A digital library is a collection of information that is stored and accessed electronically. The information stored in the library should have a topic common to all the data. For example, a digital library can be designed for computer graphics, operating systems, or networks. These separate libraries can be combined under one common interface that deals with computers, but it is essential that the information contained within each library remain separate. The purpose of a digital library is to provide a central location for accessing information on a particular topic. The last thing a user wants to happen when he searches for information about computer graphics is to get information on operating systems. A digital library must keep topics separate, otherwise it would be totally useless. A digital library should also have a user interface that is easy to use.

A Digital Library for Computer Science Educators
The digital library we helped to develop is entitled ''The Computing Laboratory Repository'' [6]. It is endorsed by the ACM Special Interest Group on Computer Science Education (SIGCSE). This repository supports the collection of laboratory materials developed by computer science educators for use in curriculum development. This site ( http://springfield.tcnj.edu:8000/~compsci/index2.html) currently supports the online submission of laboratory abstracts and permits retrieval via keyword searching. There are currently two separate sections of our digital library: the peer-reviewed and the editor-reviewed sections. The peer-reviewed section consists of on-line laboratories that are refereed by a group of peer reviewers. The editor-reviewed section also contains on-line laboratories, but these labs are reviewed only by the editor of the site.

The SIGCSE Working Group on Closed Labs originally discussed the initial need for our laboratory repository in the summer of 1995 [1]. Work has continued in this area; specific issues addressed include the development of guidelines for submission [4] and increasing the accessibility of the library [5].

Design and Implementation

Requirements Specifications
One of the first design issues in the creation of a digital library is to prepare a list of high-level requirements. This list includes what information the library will contain, how that information will be generated, what audience the information is intended for, and how the data will be accessed. For our project, we wanted to create a repository for computer science laboratories. Instructors throughout the world should be able to visit a web site and submit information about the labs they use in their classrooms. From this description we see that: the information for the library should be gathered through on-line submissions; the intended audience is computer science educators around the world; and the data should be accessible through the web. All of these issues must be considered in the development of a digital library. A clear plan must be developed before one starts the detailed design and development of the library.

Hardware - PC or UNIX
Another important issue that needs to be assessed before site development begins is the storage location of the digital library. The web server must have access to the Internet, ample hard drive space, and the ability to handle the expected access load. Preferably, the computer will have a T1 or better connection to the Internet. This will allow faster access for users. If a PC is used, it should be at least a 100 MHz Pentium. Similar speeds are recommended for UNIX machines. Ample disk drive space for library materials is also recommended. We recommend at least 100MB of free disk space. This will give your library plenty of room to expand.
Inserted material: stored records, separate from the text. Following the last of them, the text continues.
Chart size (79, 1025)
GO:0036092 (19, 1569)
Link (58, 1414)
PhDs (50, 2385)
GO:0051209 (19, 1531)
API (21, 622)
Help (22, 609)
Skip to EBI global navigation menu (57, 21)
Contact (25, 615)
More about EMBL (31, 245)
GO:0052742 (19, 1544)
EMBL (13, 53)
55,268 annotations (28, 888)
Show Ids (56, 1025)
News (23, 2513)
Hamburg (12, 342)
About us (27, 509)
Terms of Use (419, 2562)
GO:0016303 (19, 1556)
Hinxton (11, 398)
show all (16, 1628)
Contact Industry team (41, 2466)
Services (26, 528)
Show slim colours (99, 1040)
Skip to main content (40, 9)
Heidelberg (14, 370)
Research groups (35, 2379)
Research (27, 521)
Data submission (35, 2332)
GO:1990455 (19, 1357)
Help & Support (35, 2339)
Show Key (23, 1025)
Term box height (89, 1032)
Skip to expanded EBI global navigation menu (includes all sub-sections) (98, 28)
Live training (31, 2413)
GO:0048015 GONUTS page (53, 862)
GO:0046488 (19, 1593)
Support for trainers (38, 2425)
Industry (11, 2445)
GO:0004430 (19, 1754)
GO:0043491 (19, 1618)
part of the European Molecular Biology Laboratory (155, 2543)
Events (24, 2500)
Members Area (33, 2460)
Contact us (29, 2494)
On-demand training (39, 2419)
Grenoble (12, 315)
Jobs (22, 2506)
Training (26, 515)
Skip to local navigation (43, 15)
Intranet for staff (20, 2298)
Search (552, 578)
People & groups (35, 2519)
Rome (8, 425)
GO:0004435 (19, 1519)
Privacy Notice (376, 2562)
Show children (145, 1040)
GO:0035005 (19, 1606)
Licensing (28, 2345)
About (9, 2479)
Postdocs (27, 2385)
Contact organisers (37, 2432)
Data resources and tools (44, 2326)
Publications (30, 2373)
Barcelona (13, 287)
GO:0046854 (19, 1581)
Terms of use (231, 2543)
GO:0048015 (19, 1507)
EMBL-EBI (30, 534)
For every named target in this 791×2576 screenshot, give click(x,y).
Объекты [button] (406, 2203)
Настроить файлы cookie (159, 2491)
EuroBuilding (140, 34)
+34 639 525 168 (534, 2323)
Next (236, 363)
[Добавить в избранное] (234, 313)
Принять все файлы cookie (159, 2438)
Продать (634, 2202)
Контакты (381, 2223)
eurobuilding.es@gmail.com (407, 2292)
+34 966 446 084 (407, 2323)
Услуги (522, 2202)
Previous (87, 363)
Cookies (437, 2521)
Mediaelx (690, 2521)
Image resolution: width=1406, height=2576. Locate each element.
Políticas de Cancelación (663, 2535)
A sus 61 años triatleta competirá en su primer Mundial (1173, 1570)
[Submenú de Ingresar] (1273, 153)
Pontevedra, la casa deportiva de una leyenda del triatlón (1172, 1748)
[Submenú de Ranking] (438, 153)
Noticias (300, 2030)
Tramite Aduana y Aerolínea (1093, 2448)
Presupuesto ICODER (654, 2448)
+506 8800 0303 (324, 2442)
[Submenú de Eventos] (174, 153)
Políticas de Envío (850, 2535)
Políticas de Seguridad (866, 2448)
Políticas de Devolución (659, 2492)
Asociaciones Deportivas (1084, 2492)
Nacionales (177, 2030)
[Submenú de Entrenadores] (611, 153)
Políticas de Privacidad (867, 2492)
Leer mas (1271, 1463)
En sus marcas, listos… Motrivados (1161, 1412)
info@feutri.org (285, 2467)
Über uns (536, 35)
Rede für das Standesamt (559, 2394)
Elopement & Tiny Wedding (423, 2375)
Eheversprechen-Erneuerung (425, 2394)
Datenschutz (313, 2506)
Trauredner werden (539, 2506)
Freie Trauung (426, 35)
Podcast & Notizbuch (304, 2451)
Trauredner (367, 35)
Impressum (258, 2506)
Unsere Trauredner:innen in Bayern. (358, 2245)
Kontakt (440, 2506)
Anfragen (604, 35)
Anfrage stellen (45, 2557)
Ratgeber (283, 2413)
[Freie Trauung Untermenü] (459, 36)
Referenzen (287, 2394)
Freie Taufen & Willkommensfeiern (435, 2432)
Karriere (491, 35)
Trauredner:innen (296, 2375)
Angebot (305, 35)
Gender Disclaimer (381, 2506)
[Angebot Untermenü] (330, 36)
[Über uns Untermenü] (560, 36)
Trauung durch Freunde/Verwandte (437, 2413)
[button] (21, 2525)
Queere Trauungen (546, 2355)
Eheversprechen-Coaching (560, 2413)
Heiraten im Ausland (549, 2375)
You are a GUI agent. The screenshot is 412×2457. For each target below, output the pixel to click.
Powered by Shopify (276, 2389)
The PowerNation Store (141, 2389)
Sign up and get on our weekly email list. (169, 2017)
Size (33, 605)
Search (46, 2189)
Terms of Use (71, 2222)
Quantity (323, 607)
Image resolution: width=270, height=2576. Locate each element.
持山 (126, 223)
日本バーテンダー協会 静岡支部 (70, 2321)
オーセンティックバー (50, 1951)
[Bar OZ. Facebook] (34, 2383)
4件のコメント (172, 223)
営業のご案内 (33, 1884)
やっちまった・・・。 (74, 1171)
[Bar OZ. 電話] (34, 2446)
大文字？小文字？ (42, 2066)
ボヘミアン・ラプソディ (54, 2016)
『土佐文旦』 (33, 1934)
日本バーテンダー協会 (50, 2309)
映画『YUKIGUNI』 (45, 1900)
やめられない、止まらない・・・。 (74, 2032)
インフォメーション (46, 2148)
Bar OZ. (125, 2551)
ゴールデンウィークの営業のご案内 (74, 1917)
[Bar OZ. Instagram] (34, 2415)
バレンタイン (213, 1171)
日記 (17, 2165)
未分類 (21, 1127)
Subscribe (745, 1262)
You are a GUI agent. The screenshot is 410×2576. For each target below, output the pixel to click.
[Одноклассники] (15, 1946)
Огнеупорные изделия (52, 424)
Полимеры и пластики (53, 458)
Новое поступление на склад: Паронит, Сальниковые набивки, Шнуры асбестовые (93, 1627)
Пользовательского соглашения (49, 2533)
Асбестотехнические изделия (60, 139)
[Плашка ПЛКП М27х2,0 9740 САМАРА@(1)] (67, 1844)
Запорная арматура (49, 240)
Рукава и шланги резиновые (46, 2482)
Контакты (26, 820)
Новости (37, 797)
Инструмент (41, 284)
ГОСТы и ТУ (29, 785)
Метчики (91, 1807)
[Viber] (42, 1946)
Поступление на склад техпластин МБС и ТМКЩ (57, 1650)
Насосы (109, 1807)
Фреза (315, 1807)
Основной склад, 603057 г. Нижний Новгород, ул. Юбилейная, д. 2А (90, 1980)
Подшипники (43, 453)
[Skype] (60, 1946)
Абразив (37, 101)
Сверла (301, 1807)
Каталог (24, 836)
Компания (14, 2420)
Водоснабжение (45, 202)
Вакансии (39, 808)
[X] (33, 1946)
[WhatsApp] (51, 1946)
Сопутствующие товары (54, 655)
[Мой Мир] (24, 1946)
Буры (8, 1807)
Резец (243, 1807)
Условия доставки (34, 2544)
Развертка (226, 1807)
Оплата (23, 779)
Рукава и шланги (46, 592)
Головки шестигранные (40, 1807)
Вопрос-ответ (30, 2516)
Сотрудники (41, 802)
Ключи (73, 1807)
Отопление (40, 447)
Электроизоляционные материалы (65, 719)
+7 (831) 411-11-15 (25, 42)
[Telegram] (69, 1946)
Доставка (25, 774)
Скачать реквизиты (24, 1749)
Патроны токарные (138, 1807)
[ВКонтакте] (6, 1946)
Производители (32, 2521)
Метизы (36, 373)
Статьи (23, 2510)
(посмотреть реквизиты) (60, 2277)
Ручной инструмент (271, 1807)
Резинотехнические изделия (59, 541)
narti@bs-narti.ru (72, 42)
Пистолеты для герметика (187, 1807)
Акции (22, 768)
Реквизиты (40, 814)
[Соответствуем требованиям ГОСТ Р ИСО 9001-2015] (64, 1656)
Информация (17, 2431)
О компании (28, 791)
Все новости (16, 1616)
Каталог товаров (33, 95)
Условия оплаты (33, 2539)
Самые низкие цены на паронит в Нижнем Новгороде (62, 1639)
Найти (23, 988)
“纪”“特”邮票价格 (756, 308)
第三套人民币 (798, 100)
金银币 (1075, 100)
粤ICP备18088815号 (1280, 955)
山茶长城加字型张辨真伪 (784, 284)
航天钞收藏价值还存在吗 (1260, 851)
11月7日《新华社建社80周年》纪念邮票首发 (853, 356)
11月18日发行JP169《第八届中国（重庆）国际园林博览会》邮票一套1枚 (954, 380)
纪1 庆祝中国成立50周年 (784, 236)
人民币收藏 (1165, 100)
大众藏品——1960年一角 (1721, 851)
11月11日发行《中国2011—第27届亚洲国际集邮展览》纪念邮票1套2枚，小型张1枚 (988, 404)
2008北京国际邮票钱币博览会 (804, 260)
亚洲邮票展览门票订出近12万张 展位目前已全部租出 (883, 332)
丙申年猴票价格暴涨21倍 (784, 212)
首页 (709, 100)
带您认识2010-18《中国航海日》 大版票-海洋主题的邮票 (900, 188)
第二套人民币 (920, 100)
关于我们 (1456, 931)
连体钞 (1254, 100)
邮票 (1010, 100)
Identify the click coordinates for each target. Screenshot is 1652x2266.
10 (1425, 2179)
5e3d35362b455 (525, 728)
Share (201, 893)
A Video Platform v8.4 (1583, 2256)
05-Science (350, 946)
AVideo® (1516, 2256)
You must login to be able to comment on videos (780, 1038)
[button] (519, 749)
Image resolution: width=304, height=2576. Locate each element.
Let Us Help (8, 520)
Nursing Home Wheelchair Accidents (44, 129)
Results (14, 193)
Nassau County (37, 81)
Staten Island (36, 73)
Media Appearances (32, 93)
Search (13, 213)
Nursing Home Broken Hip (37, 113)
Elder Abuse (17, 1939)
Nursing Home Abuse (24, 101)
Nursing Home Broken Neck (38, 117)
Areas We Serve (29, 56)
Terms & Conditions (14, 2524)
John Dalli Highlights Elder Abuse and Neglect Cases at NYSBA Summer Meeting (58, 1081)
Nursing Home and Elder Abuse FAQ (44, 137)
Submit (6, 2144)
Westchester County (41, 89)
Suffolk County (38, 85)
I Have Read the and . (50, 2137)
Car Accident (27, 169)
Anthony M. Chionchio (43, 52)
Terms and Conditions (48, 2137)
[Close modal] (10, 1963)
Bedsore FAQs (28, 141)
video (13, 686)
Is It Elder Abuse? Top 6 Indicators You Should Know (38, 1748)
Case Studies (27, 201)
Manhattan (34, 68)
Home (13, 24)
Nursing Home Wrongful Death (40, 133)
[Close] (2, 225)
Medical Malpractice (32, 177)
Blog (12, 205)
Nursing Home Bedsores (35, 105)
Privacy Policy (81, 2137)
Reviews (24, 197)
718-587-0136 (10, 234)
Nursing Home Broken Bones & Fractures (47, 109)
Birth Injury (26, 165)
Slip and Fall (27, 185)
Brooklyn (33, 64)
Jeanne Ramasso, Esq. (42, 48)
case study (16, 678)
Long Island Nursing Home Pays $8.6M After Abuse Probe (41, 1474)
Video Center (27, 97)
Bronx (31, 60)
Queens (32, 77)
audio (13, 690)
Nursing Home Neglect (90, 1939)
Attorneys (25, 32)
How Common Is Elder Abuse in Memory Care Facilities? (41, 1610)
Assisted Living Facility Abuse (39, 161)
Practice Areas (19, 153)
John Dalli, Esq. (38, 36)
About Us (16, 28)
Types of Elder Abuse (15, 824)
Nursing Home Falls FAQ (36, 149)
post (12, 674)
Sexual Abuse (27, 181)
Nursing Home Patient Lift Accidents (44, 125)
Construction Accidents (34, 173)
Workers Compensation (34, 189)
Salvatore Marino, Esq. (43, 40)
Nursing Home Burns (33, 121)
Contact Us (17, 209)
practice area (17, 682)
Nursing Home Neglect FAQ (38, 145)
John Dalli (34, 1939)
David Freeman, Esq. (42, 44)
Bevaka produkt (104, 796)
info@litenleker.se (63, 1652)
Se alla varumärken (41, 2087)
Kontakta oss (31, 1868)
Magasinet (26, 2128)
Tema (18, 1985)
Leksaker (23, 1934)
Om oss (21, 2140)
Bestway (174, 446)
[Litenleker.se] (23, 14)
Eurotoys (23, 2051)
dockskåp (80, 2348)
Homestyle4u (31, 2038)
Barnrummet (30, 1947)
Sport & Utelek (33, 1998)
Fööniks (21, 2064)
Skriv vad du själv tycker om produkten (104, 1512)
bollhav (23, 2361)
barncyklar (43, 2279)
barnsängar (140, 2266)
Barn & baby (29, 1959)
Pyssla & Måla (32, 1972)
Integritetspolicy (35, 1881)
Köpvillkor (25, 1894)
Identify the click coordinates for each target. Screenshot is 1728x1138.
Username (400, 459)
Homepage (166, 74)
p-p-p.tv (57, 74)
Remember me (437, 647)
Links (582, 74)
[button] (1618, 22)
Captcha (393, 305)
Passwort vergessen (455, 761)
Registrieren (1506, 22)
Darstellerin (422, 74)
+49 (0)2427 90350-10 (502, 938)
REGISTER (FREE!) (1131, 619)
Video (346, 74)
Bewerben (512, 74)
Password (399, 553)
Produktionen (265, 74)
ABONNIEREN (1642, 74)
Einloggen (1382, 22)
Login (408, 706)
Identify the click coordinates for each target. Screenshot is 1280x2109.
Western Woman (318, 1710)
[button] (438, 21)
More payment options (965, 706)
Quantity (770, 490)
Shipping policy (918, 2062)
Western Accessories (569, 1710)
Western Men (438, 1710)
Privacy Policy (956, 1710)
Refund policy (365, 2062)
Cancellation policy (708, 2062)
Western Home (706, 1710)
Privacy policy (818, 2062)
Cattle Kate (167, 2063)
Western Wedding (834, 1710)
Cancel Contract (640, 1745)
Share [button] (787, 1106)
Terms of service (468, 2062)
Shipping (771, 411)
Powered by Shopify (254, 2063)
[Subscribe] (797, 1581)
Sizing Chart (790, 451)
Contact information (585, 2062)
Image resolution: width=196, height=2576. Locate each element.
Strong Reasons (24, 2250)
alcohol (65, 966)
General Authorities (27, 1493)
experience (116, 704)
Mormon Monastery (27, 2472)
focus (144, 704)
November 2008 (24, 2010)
Once an architecture has been chosen, a web server must be chosen. It is common for users who have opted to use a PC to be running Windows NT. Two of the most popular web servers for this operating system are Microsoft's Internet Information Server and Netscape's Enterprise Server. If a UNIX machine was chosen, one of the numerous free web servers that can be downloaded from the web, such as NCSA HTTPd Web Server [7] (which we are currently using), can be used.

The choice of which hardware and supporting software should be used is an important decision. Many people consider UNIX machines to be more reliable than PCs. Also, the software for UNIX machines has been in use for many years (and thus is well tested), whereas PC software is relatively new. We chose to use a UNIX machine attached to a T1 line because of the reliability and speed of this arrangement. We are currently using a SUN Ultra Workstation running SunOS 5.6. We have also experimented with a SUN Sparc Workstation running SunOS 5.5.1.

Storage - Database or File Structure
The next big decision to be made is how to store the files that will comprise the digital library. There are a number of options available. Two possible methods are using a database and creating a special directory and file structure. There are many databases to choose from. Examples include Oracle, MSQL, and Microsoft Access. If you use a PC, Access would probably be the database of choice, as it would be the most compatible with NT. Oracle is a good choice for a database on a UNIX machine. It is very reliable and fairly flexible. There are some problems that arise from using a database, however. The main problem involves the database's lack of flexibility. After creating a database, if a new field needs to be added, a new database needs to be created. On a number of systems, the transfer of data from the old database to the new one can be difficult and time consuming.

Instead of using a database, we chose to create our own special directory and file structure. For each laboratory, we created an abstract file. This file included information about the lab, such as the author's name, the title of the lab, the subject of the lab, and other relevant information. For each lab, we dynamically created a directory whose name is composed of the author's name and the lab title. This ensured a unique directory name for each lab. This can be accomplished using the following code fragment written in PERL:

# retrieve information which was passed into the CGI script

$authors = $in{'authors'};

$title = $in{'title'};

# convert spaces to underscores using string manipulation function

$authors =~ s/ /\\_/g;

$title =~ s/ /\\_/g;

# combine the author and title fields, separated by a '-' to create a directory name

$dir = $authors.``-''.$title;

# create directory with correct file permissions

mkdir(``$dir'', 777);

All files associated with each lab are stored in the appropriate directory. This design is more flexible than using a database. For example, new fields can be added by changing the CGI script only.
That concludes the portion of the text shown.